VERONA «Qui c’è l’Italia migliore che lavora e produce, innova e riesce a coniugare la tradizione con l’innovazione tecnologica e le opportunità offerte dalle nuove frontiere del commercio digitale». Così la presidente del Senato, Maria Elisabetta Alberti Casellati, all’inaugurazione di Vinitaly a Verona. In effetti il comparto del vino e degli spumanti è un vero e proprio fiore all’occhiello per l’Italia, con un rilevante peso economico: il fatturato è cresciuto del 5%, raggiungendo nel 2017 il valore record di oltre 10,6 miliardi.

Consumi in ripresa

A pesare sono soprattutto le esportazioni, che hanno toccato il massimo di sempre a 6 miliardi (+6%). In leggera crescita anche le vendite sul mercato nazionale, pari a circa a 4,6 miliardi, per effetto anche dell’aumento dei consumi familiari (+2%).
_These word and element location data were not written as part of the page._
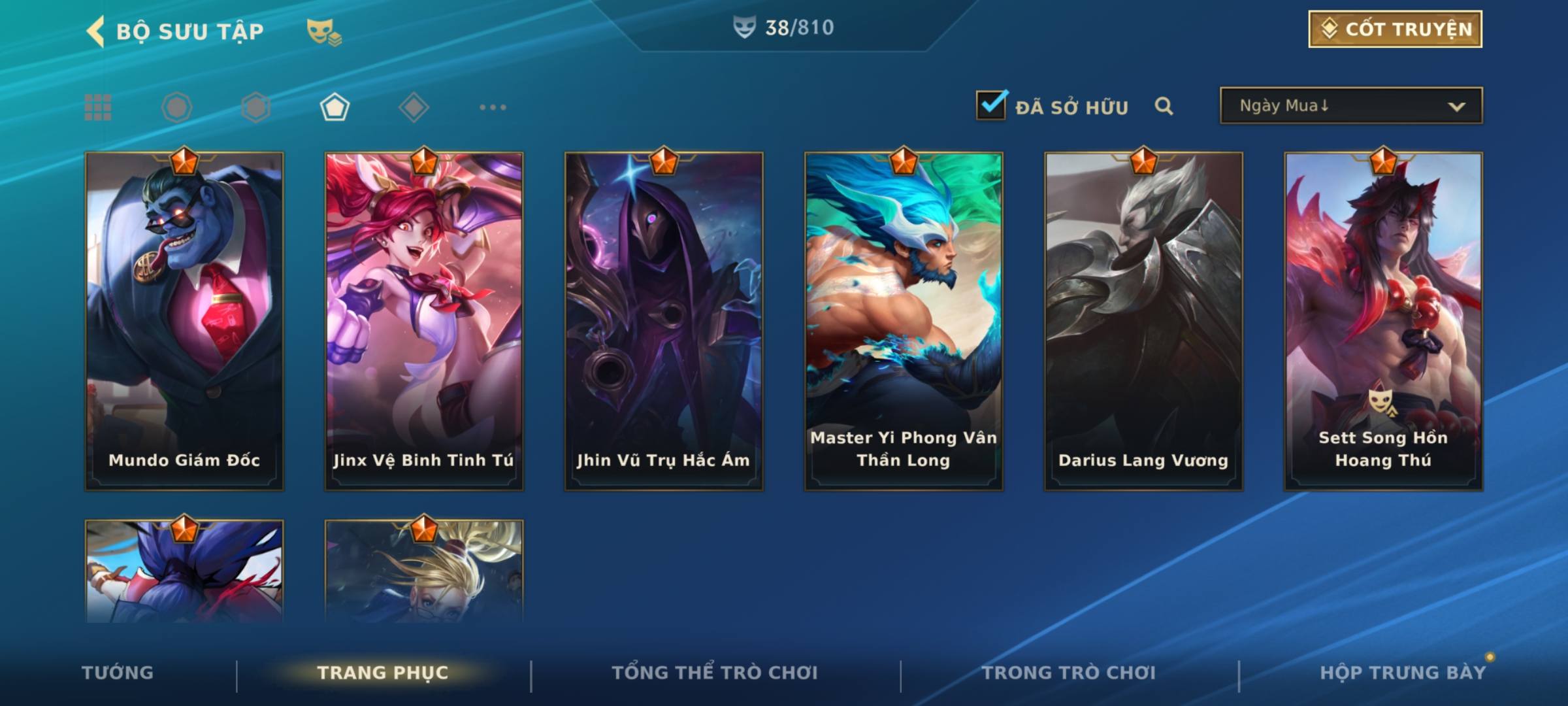Screen dimensions: 1568x706
Task: Select the hexagon rarity filter icon
Action: click(255, 107)
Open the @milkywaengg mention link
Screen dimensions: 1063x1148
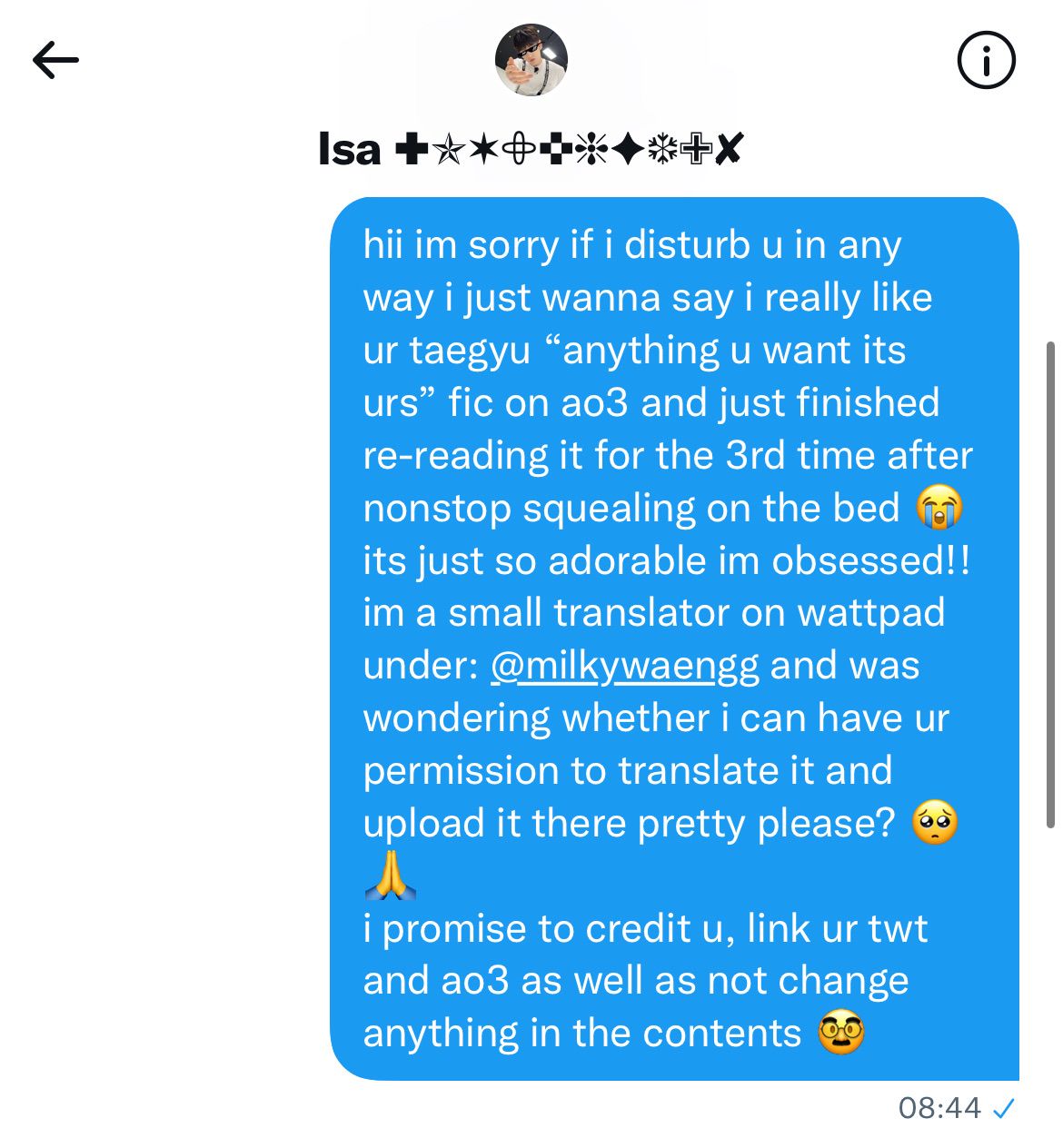point(624,665)
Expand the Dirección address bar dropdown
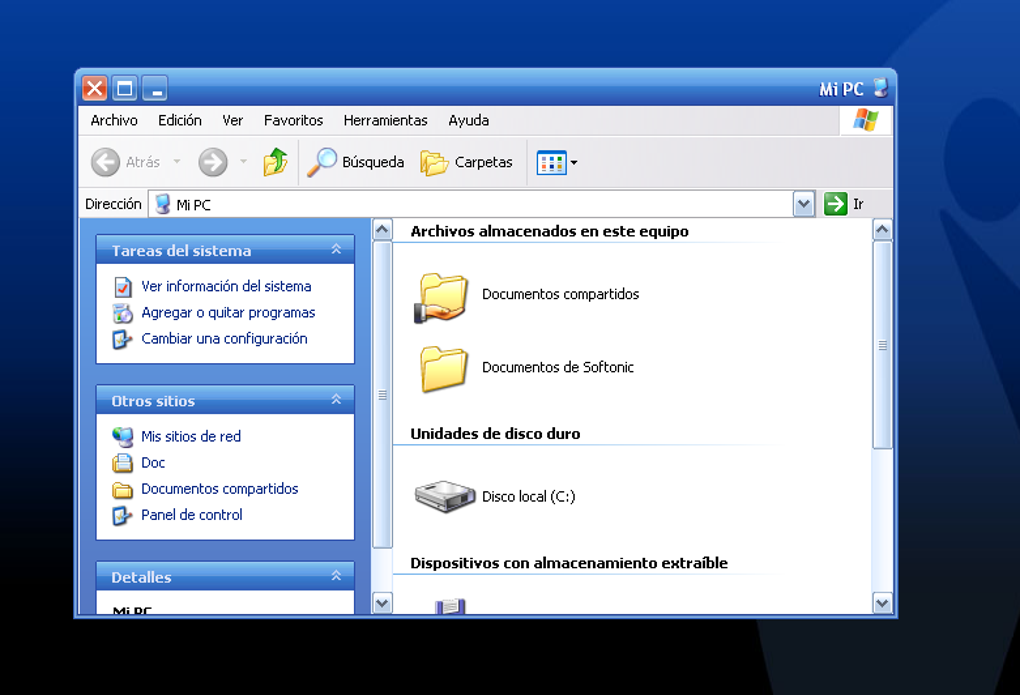 pos(804,204)
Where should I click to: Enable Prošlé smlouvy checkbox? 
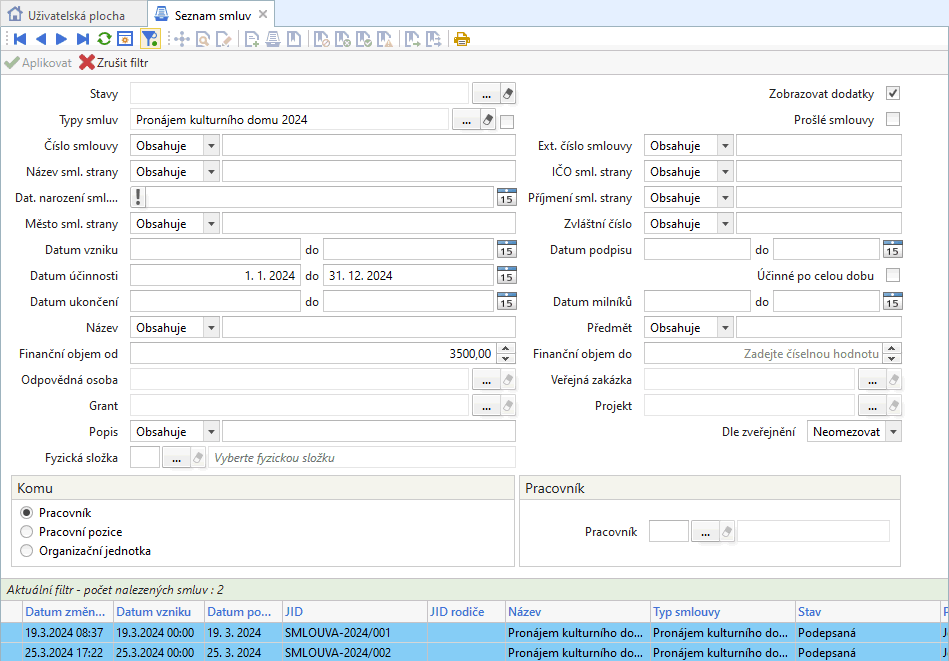(x=893, y=120)
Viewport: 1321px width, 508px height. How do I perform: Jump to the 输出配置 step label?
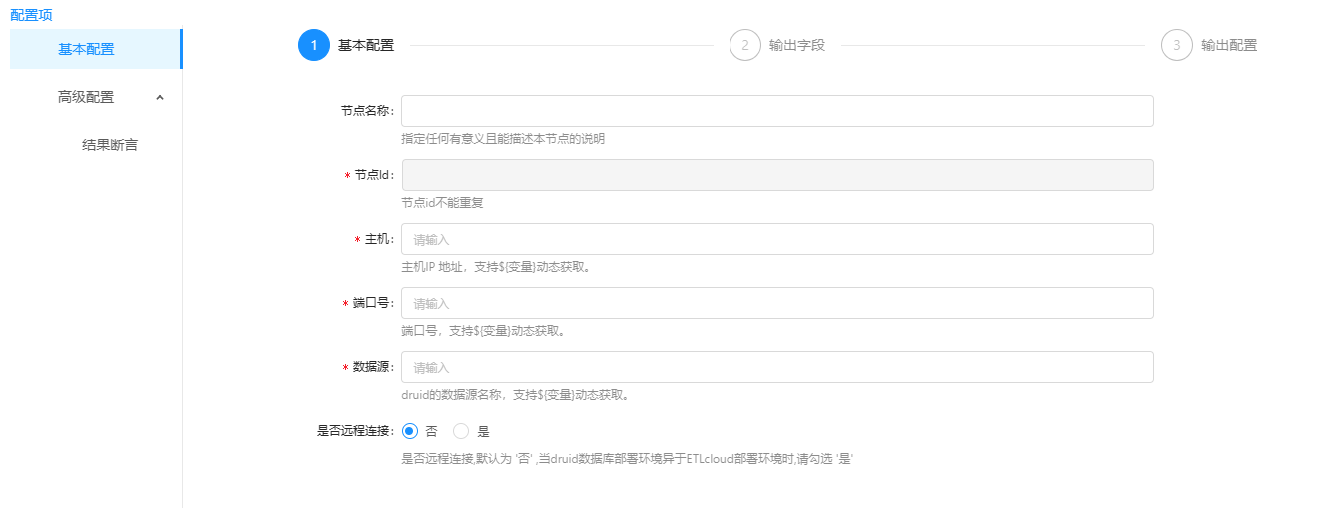tap(1229, 45)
Il Belpaese può vantare una base produttiva di 310 mila aziende agricole e quasi 46 mila aziende vinificatrici. Un’indagine Ismea sottolinea anche altri dati importanti: 526 riconoscimenti comunitari, 652 mila ettari coltivati e 42,5 milioni di ettolitri prodotti nell’ultima campagna, che hanno permesso all’Italia di posizionarsi prima dei principali concorrenti (Francia e Spagna) nella classifica sulla produzione. E questo nonostante un’annata particolarmente difficile, caratterizzata da una molteplicità di eventi climatici avversi.

Migliori clienti in Usa

Siamo invece al secondo posto mondiale nelle esportazioni (dietro la Francia in termini di valore e dietro la Spagna considerando i quantitativi). I migliori clienti del vino italiano sono Usa, Germania, Regno Unito, Svizzera e Canada, ma stanno crescendo anche Cina e Giappone. È più in generale il comparto vino ha un peso del 15% sulle esportazioni agroalimentari italiane, che nel 2017 hanno superato i 41 milioni di euro (+7% rispetto all’anno precedente). La recente guerra dei dazi scatenata dal presidente Usa, Donald Trump, non sembra aver avuto sino ad ora particolari ripercussioni per le esportazioni di vino italiano negli Stati Uniti. Almeno secondo un’indagine realizzata dall’Alleanza cooperative Agroalimentari tra le proprie associate, che detengono la leadership nelle esportazioni di vino negli Usa. Gli Stati Uniti si confermano il primo mercato di sbocco in valore per l’Italia. Le esportazioni di vino italiano in America hanno registrato nel 2017 un incremento in valore del 4,2% rispetto al 2016, raggiungendo quota 1,4 miliardi di euro. A trainare l’export sono ancora una volta gli spumanti.